Tin Hifi T1S – Budget Beryllium


  • Non-fatiguing treble
  • Timbre is good for the price bracket
  • Price
  • Lightweight


  • Accessories
  • Build quality
  • Too much mid-bass
  • Sub-bass roll off
  • Mids are congested
  • Not very technical


Disclaimer: This unit was sent by Linsoul for free in exchange for a simple review on it. No further incentives were given and everything you are about to read are my own thoughts and opinions. Thanks once again to Linsoul team for reaching out and supporting me with these.
Disclaimer 2: This review is much shorter than my usual ones due to time constraints. This review is part of a budget series that I have been running on my thread in another forums. I figured it would still be helpful to post it here.

Table of Contents

  1. Prologue​
  2. Non-sound characteristics and accessories​
  3. Sound characteristics​
    1. Tuning
    2. Technicalities
  4. Comparisons​
  5. Bonus track​
  6. Conclusions​

Driver setup: 1 Dynamic Driver (Beryllium coated)
Price: 20$
Product link: Linsoul

Sources and tips: All my notes were taken using Xduoo XD-05 Plus with Burson V5i Opamps and using BGVP W01 as tips. Other sources were used to listen to this IEM like the Cayin RU-6 and Hiby R5 Gen2, but the final sitdown was done with the XD-05.

Main playlist used for the notes and comparisons on this series: Tidal


Tin Hifi is no stranger to anyone. Focused mainly around the budget segments, Tin has paved its own way into everyone’s eyes. With two main line-ups, the T and P series, there’s an offer for everyone.

P series are the planar segment, which we will not talk about today, and of whose I’ve only heard the P1 Plus (while I keep my eyes on P1 Max), but we are going to rather talk about the T series, that have a DD as a core, either it’s alone or accompanied by something else.

Just like the planar craze that the P series are trying to keep their blood on, they are also focused on another market war: the ultra budget segment. Kicking in at 20 USD, T1S is the latest offer of Tin Hifi, with a single DD under its hood, claiming to have a beryllium coating on it. For those who don’t know, beryllium was very much appreciate once it got more common and accessible to the wallets, so this got my curiosity to say the least – I’m still a firm believer that a better tuning and/or implementation go a longer way, but it’s great to see this kind of stuff around this lunch money price, at least to some.

Given the influx of ultra budget IEMs lately, it’s not hard to imagine the competition will be rough, so let’s dive right into it.

Non-sound characteristics and accessories​


I know it will come as no surprise, but the package, accessories and build quality are on the budget side of the budget segment. What do I mean by that?

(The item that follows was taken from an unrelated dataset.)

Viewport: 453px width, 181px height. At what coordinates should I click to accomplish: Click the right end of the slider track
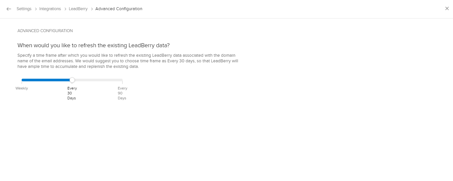pos(122,80)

The shell is very small and thin, made of plastic and it gives it one of the cheapest feelings I’ve ever experienced on hand. Despite me feeling I could easily break it with my hands if I throw it around, this doesn’t bother me much as it’s light as a feather and has a rather easy fit to my ears, which I feel someone who has fit problems with bigger IEMs would appreciate.

As far as accessories go, once again, it goes as expected for the price: cable is not the worst I’ve seen but it’s very thin, tangle easy and hardware is made of plastic – comes in 3.5mm only. Regarding tips, the ones included are very wide and short, which I actually think work with this IEM, but I’m sure they won’t fit everybody – be ready to tip roll on this one, – while the biggest size almost doesn’t seal on me.

Sound characteristics​

graph - 2022-05-26T234751.335.png


We are in May and for those who live in south Europe at the moment, the weather will match this Tin pair, as they are extremely warm.

The sub-bass is a bit rolled off and is noticeable when compared to the mid-bass (Hans Zimmer – Dream of Arrakis) – it for sure could use some more extension and rumble. I would say it is on the average side of tight (Kendrick Lamar – Backstreet Freestyle), tilting towards the slower side of the speed metrics (Polyphia – 40oz).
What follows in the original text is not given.